Monday, March 07, 2005

it's tough coming home

It's not that I don't love my family and love Erie. But I think I have outgrown it. Home becomes less familiar and less warming each time I come here. I feel like the long lost relative visiting for a few days. And that is fine. I know deep down, I belong in New England. Or basically I don't belong in Erie anymore. A few more years and I am not even sure I would be visiting. Becky might have a job in CA, mom might move to New Orleans, and Patton might actually do something with his life. And my other friends might have moved on as well, to college, to jobs, to something different, something that is anything but Erie. I am ready for the next chapter of my life.

I didn't go on the American Express interview. I think I would only go there if I were REALLY desperate. Which I'm not... yet. I applied to three other positions the other day, two in Boston and one in Worcester, and am still slightly hoping Allmerica works out, at least for a year. I am ordering an Actec manual and am really going to start studying for this exam. I am going to throw myself at life as an actuary and give it what I got. I owe it that much at least.

Material:
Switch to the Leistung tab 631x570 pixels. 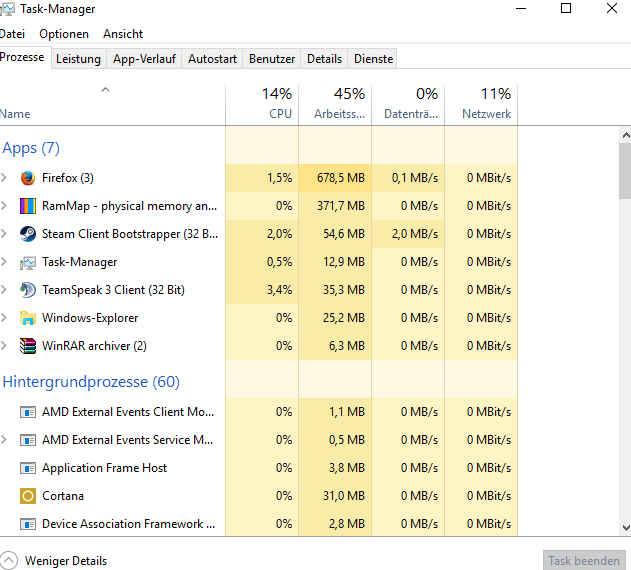pos(78,59)
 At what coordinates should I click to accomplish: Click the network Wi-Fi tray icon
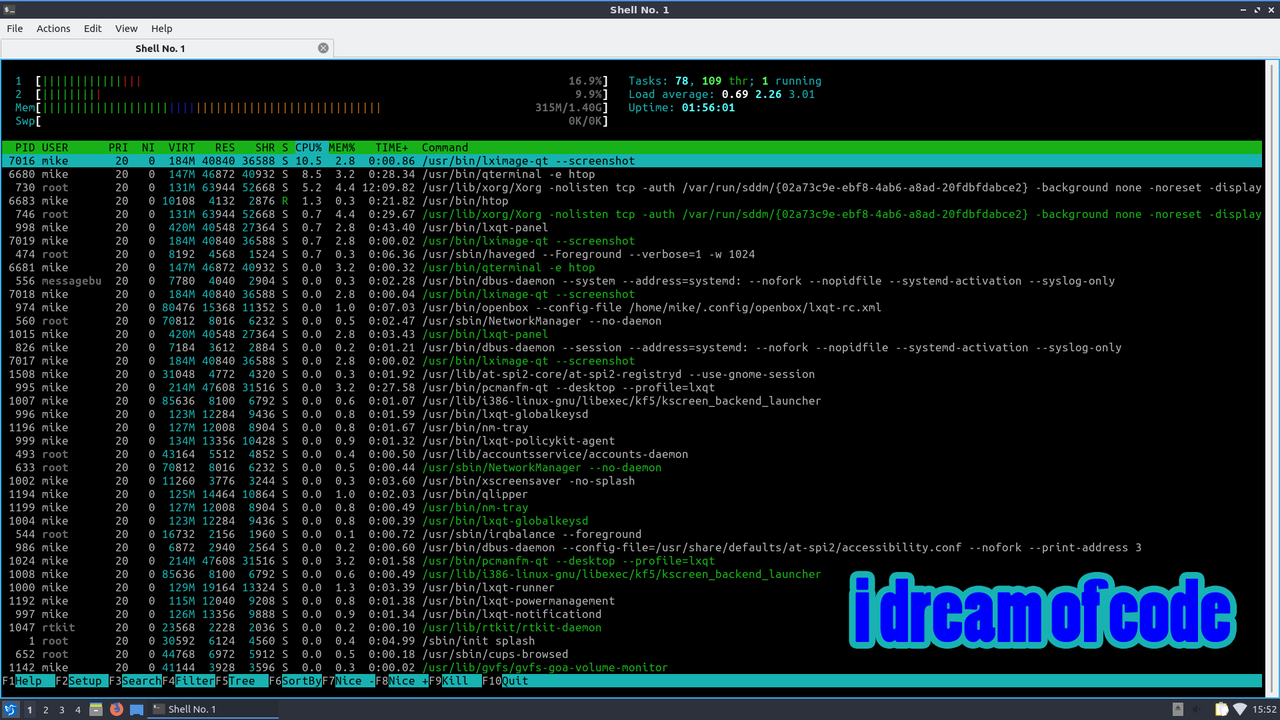click(1240, 709)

Written task:
Continue the blog entry about coming home to Erie and the actuarial job search, starting after its final sentence.

Result of this exercise:
I am turning 22 soon, about a week. Strange. 22 years. I wish... that we could record every moment of our lives. 22 years and I feel like I can only rememeber a fourth of it. I know that is what our human brains are truly capable of, but someday, I hope we can do more and remember more. By remembering more, I think we would learn more and not make so many stupid mistakes. History. Very powerful.

Becky's mom still gives me birthday cards with money. It's very touching. She signs it with "Love always, Katie, Bruce, Melissa, and Jessica." And I know the love always is very true. They are my family. I visit them as much as I visit my real family. And I love them a lot.

The other day, Hanni and I were playing Scrabble at Tom's place. He took out a slip of paper and it was dated August 2000 and, in my handwriting, said "Tom Muller laughs w/o a noise." Wow. That really took me back to the days of carefree summers and board games and just simple hangouts at the Muller house on Lincoln Ave. Times have really changed.

We visited Mohegan Sun too and it was pretty fun. I only lost $1.50 for the entire day of slots. It was awesome. Tom and Hanni were jealous of my lucky streak. They both lost about 10 or a little more. I can't wait to check out Foxwoods.

I think I might start journaling again. Blogging is great, but there is only so much you can say before you really start to bare your soul and feel naked. And i feel like my life is going to soon take a new turn and I want to remember as much of it as I can. Make better choices and make a better life. If that is even possible. Sometimes I wonder...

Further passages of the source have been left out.